▸ WHAT IS BEING ASKED: Could you copy the lines below exactly, leaving none out?

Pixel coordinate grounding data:

____________________

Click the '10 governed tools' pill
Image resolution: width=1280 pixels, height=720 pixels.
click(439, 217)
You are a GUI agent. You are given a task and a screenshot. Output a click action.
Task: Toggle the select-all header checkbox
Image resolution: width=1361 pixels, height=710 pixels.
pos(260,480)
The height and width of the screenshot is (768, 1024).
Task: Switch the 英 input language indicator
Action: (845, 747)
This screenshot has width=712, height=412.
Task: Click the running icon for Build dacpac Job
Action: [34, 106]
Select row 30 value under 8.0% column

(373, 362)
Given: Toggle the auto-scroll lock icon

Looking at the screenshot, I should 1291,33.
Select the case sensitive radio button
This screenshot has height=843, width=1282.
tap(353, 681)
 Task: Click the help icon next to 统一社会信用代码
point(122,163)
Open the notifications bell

____________________

▸ FINISHED TASK:
Click the '10 governed tools' pill
Image resolution: width=1280 pixels, height=720 pixels.
click(439, 217)
You are a GUI agent. You are given a task and a screenshot. Output a click action.
Task: Toggle the select-all header checkbox
Image resolution: width=1361 pixels, height=710 pixels.
pos(260,480)
The height and width of the screenshot is (768, 1024).
Task: Switch the 英 input language indicator
Action: (845, 747)
This screenshot has width=712, height=412.
Task: Click the running icon for Build dacpac Job
Action: [34, 106]
Select row 30 value under 8.0% column

(373, 362)
Given: Toggle the auto-scroll lock icon

Looking at the screenshot, I should 1291,33.
Select the case sensitive radio button
This screenshot has height=843, width=1282.
tap(353, 681)
 Task: Click the help icon next to 统一社会信用代码
point(122,163)
Open the notifications bell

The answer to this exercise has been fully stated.